Overview of "CATER: A Diagnostic Dataset for Compositional Actions and Temporal Reasoning"

The paper entitled "CATER: A diagnostic dataset for Compositional Actions and Temporal Reasoning" addresses a notable gap in the video understanding domain by introducing a dataset specifically designed to test models' abilities to interpret complex spatiotemporal compositions. Contemporary video action recognition tasks frequently rely on datasets where implicit scene and object biases may overshadow temporal dynamics, thus not fully capitalizing on the intrinsic understanding capabilities of models. This paper proposes the CATER dataset, which seeks to bypass these limitations through a synthetic yet highly controllable environment that mandates thorough spatiotemporal reasoning.

Key Contributions of the CATER Dataset

1. Synthetic Video Dataset: The CATER dataset is synthetically generated, enabling precise control over scene dynamics to better emphasize temporal reasoning. It employs a library of standard 3D objects to generate videos where recognizing compositions of object movements necessitates long-term reasoning.
2. Diagnostic Tools: CATER is not merely a data collection for benchmarking but a toolkit for diagnosing and analyzing modern spatiotemporal architectures. Its comprehensive observability and control afford a new avenue for scrutinizing model behaviors under variably controlled scenarios.
3. Focus on Spatiotemporal Understanding: The dataset is specifically crafted to interrogate a model's understanding of long-term spatial relations and temporal reasoning. The authors contended that current video architectures underperform relative to image-centric models due to the oversimplification of video tasks predominantly judged on static frames.
4. Benchmarking with State-of-the-Art Models: The paper subjects recent spatiotemporal models, such as 3D convolutional networks and non-local networks, to benchmark performance on CATER, revealing their struggles with tasks involving complex temporal compositions and occlusions.

Dataset Structure and Tasks

CATER comprises three distinct tasks intended to incrementally elevate the complexity of video understanding:

• Atomic Action Recognition: This task involves recognizing simple, individual actions like "slide(cube)" or "rotate(cylinder)" in each video segment.
• Compositional Action Recognition: This task increases complexity by requiring recognition of spatiotemporal compositions, leveraging Allen's temporal logic to establish relationships between atomic actions.
• Adversarial Target Tracking: This task mimics real-world challenges, like the cup-and-ball game, requiring the system to track an object hidden through containment and occlusion by other objects throughout the video sequence.

Evaluation and Results

In their experimental evaluation, various models, including R3D and TSN, struggled on the CATER tasks, particularly on tasks involving long-term occlusions.
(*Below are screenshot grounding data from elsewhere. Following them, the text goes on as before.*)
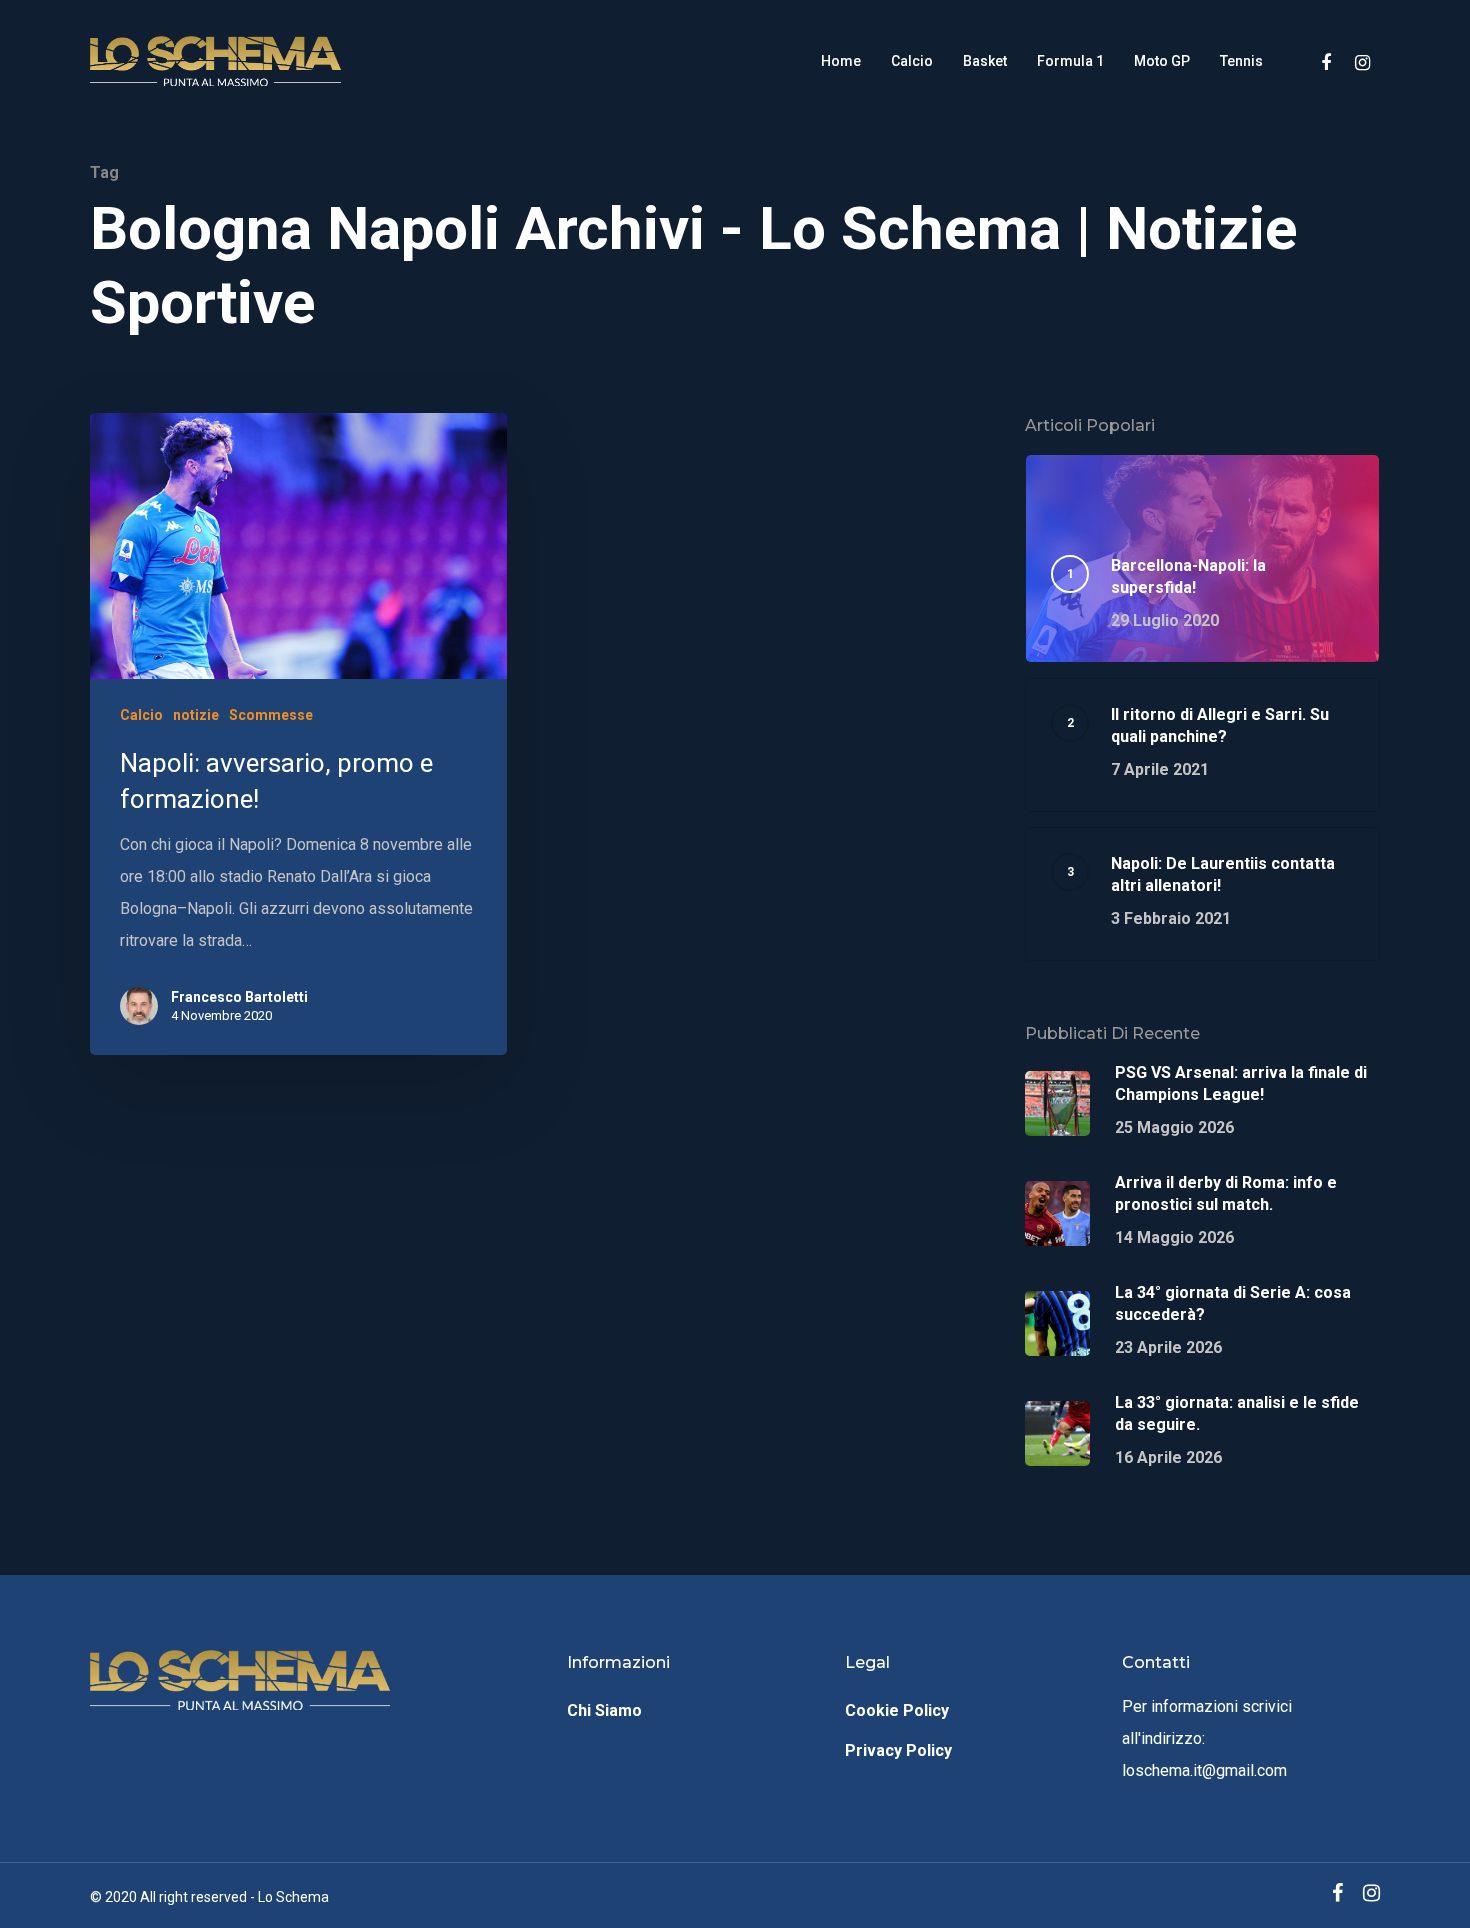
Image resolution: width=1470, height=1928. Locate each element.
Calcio (912, 61)
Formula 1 (1070, 61)
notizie (196, 715)
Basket (985, 61)
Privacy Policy (898, 1750)
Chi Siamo (604, 1710)
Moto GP (1162, 61)
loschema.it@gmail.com (1204, 1770)
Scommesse (271, 715)
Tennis (1241, 61)
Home (841, 61)
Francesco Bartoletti (239, 997)
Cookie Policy (897, 1710)
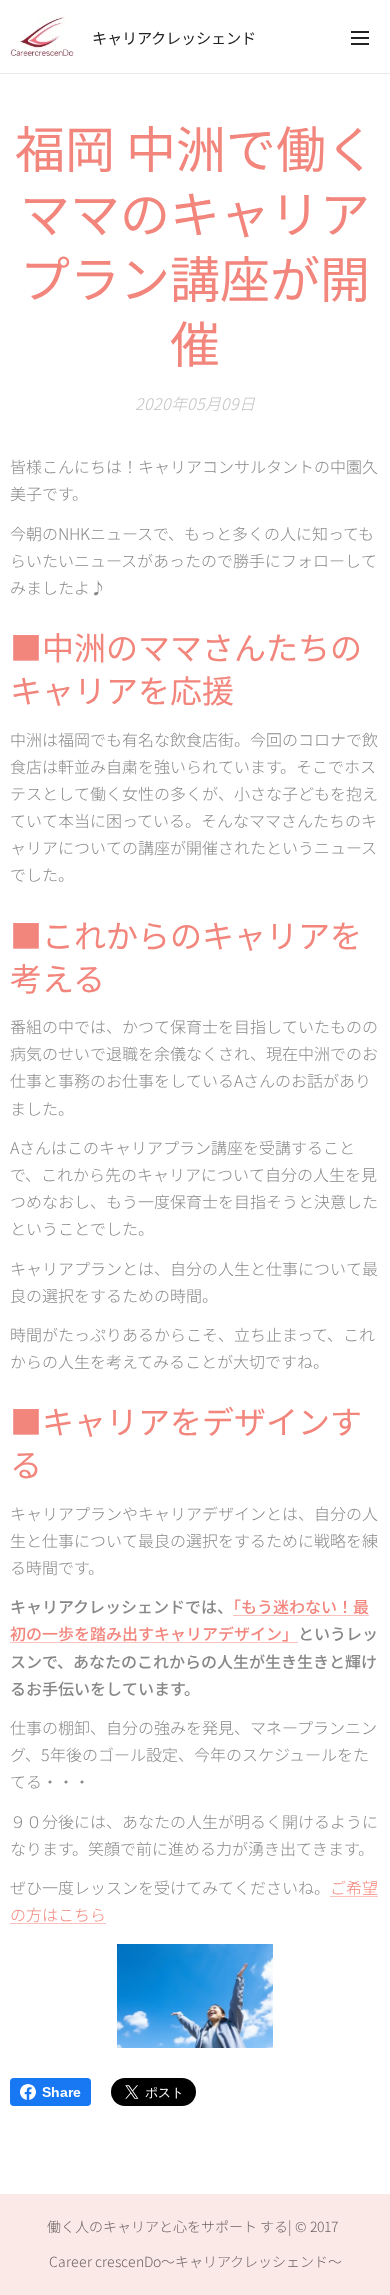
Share (61, 2092)
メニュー (360, 37)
Despite employing strategies such as segment-based temporal pooling and LSTM-based aggregation, the results indicated significant challenges in "snitch localization," revealing that current models are inadequate in understanding adversarial spatiotemporal contexts fully.
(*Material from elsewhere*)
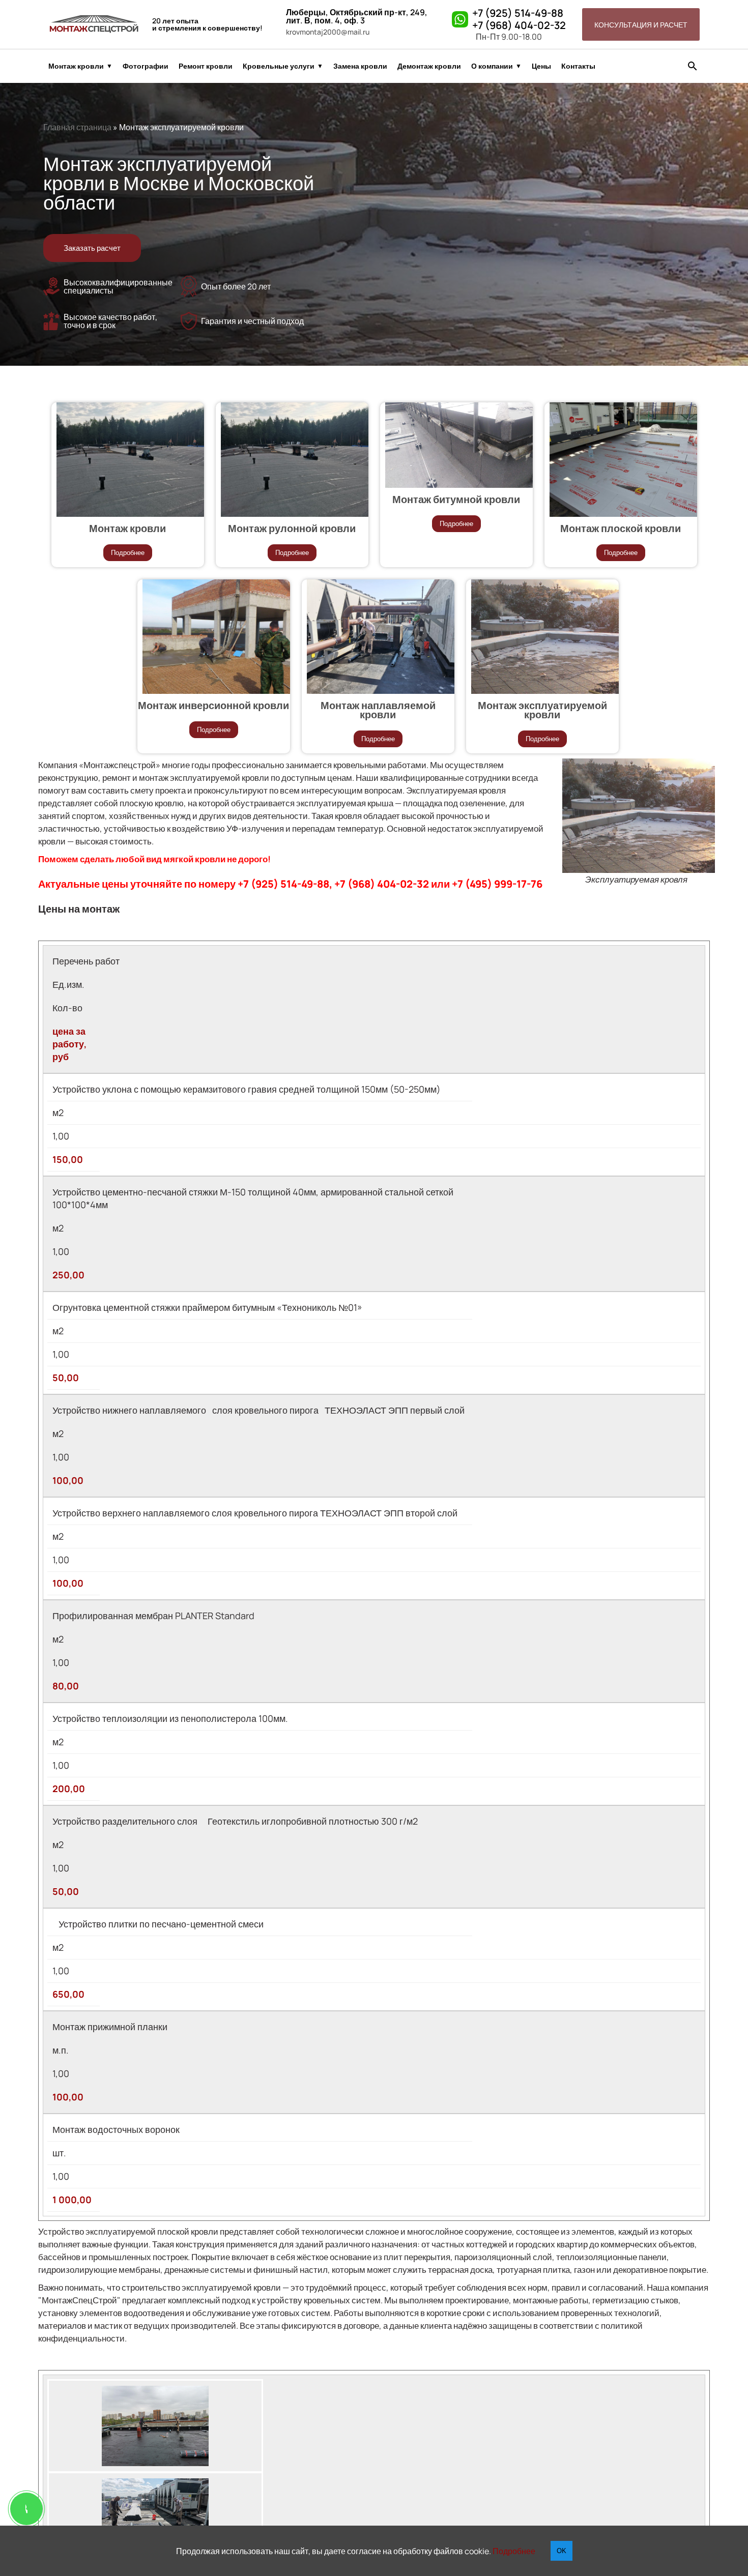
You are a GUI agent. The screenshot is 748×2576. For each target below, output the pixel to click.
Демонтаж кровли (429, 66)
Implications and Future Directions

The CATER dataset foregrounds an essential predicament in video understanding: models necessitate improved temporal reasoning capabilities to mimic human-like comprehension when actions and intended outcomes are disconnected over time. Future research might pursue building models that leverage end-to-end spatial and temporal dynamics comprehension, potentially incorporating causal reasoning frameworks.

Moreover, while the dataset is synthetic and thus detached from real-world complexities, it stands as a critical step for developing intermediate-level representations that could bridge the gap between low-level perception (e.g., object detection) and high-level understanding tasks (e.g., intention prediction). As video datasets continue to proliferate, converging insights from CATER with large-scale real-world datasets might establish balanced benchmarks that assess both scene recognition and dynamic reasoning effectively.

In summary, the CATER dataset surfaces critical challenges in achieving holistic video understanding, steering future developments towards integrating complex temporal dynamics into model architectures.